Au début de la crise sanitaire, de nombreux médias ont donné la parole à Didier Raoult "sans recul critique, sous un jour favorable", dénoncent les signataires. "La médiatisation […] a largement contribué à alimenter la défiance de certains de nos concitoyens envers la science, la recherche clinique, les autorités sanitaires et les experts en général", estiment-ils. Et d’ajouter : "dans le contexte particulièrement anxiogène de cette crise sanitaire, les propos péremptoires proclamant l’efficacité de ces traitements ont, malheureusement, rencontré un large succès dans le public".
Le parquet de Marseille avait ouvert en juillet 2022 une information judiciaire, après un rapport cinglant de l’ANSM, pour "faux en écriture", "usage de faux en écriture" et "recherche interventionnelle impliquant une personne humaine non justifiée par sa prise en charge habituelle", avant donc la publication de l’essai clinique sauvage de Didier Raoult. A ce stade, il n’y a pas eu de mise en examen, a indiqué le parquet à l’AFP fin mai.

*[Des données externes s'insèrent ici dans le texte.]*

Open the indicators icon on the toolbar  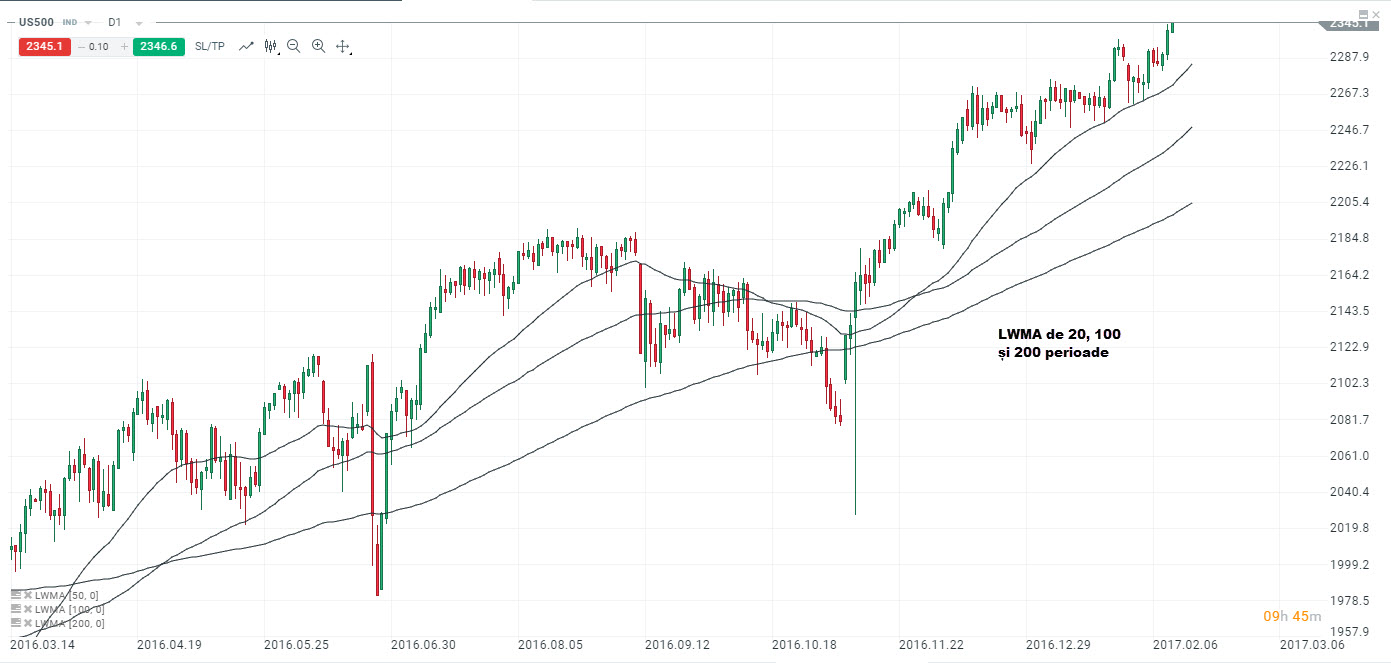point(270,46)
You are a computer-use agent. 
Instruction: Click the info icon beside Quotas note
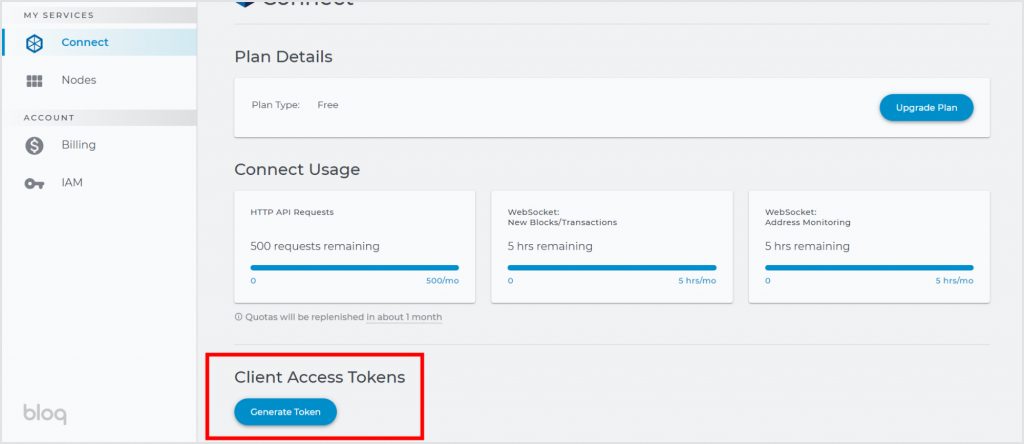click(x=238, y=317)
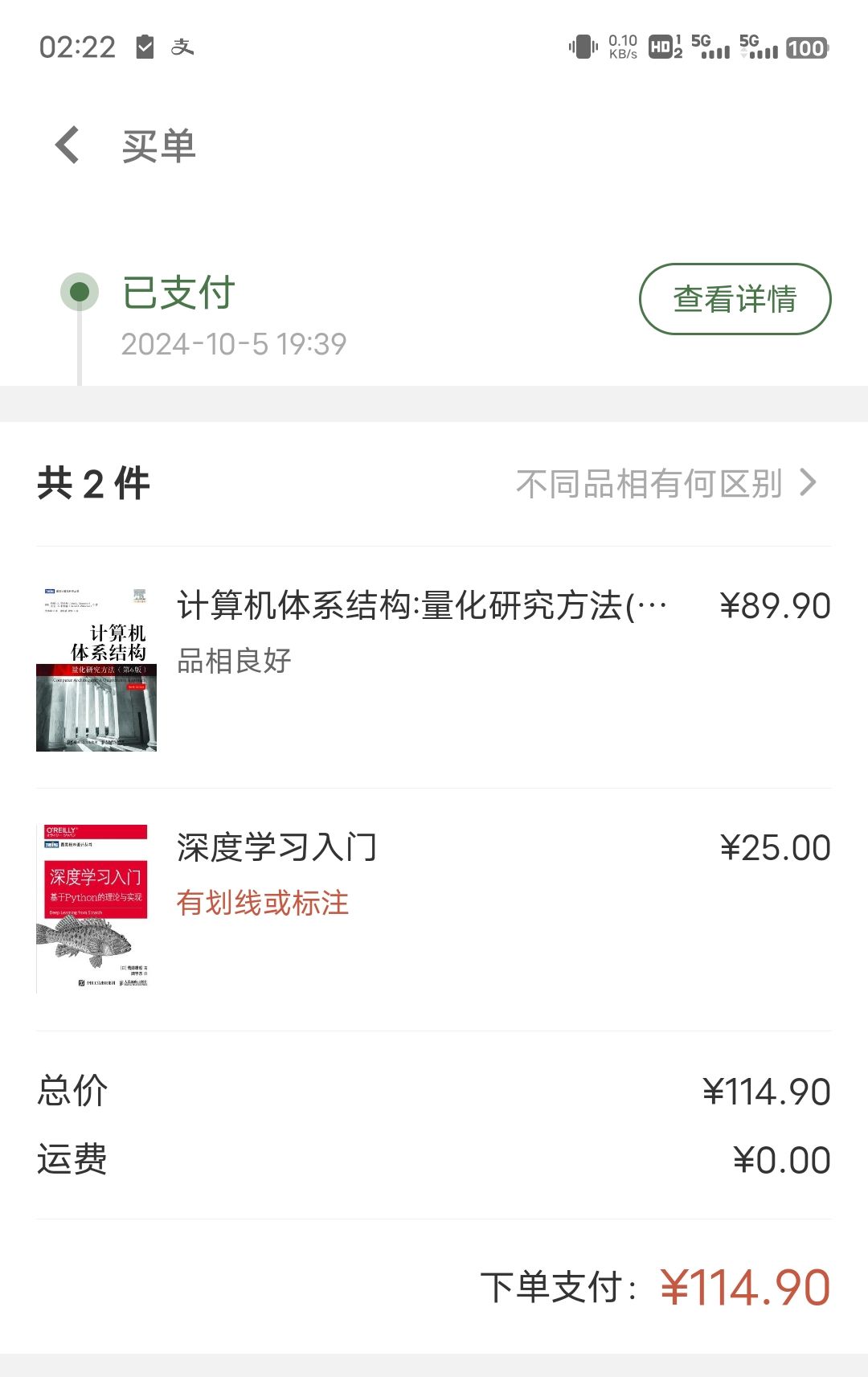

Après un rapport d’inspection accablant (Igas/IGESR) sur les dérives médicales, scientifiques et managériales de l’IHU sous le pilotage de Didier Raoult, le gouvernement avait aussi annoncé le 5 septembre dernier saisir la justice. Sur ce volet, le parquet de Marseille est toujours en phase d’analyse, a-t-il indiqué à l’AFP. Interrogé ce dimanche lors du Grand Jury RTL/LCI/Le Figaro, le ministre de la Santé François Braun a indiqué que l’enquête portait aussi sur le nouvel essai clinique "sauvage" et qu’elle n’était pas terminée.
Retraité depuis l’été 2021 de son poste de professeur d’université-praticien hospitalier, Didier Raoult a été remplacé fin août 2022 à la tête de l’IHU Méditerranée par Pierre-Edouard Fournier. Le Pr Raoult, qui vient à l’IHU "de temps en temps", est désormais professeur émérite et encadre deux thèses ayant commencé avant son départ, selon un porte-parole de l’institution. Au sein de l’IHU, tous les essais cliniques impliquant la personne humaine ont été suspendus depuis l’arrivée du Pr Fournier.
L’institut a indiqué à l’AFP attendre un prochain retour de l’ANSM à ce sujet. Côté ANSM, "la prochaine étape est le suivi, et potentiellement, la levée des injonctions faites à l’IHU, comme sur les essais cliniques. Il faut que l’IHU démontre qu’ils ont répondu aux attentes", a déclaré une porte-parole de l’agence du médicament, sans donner d’horizon temporel.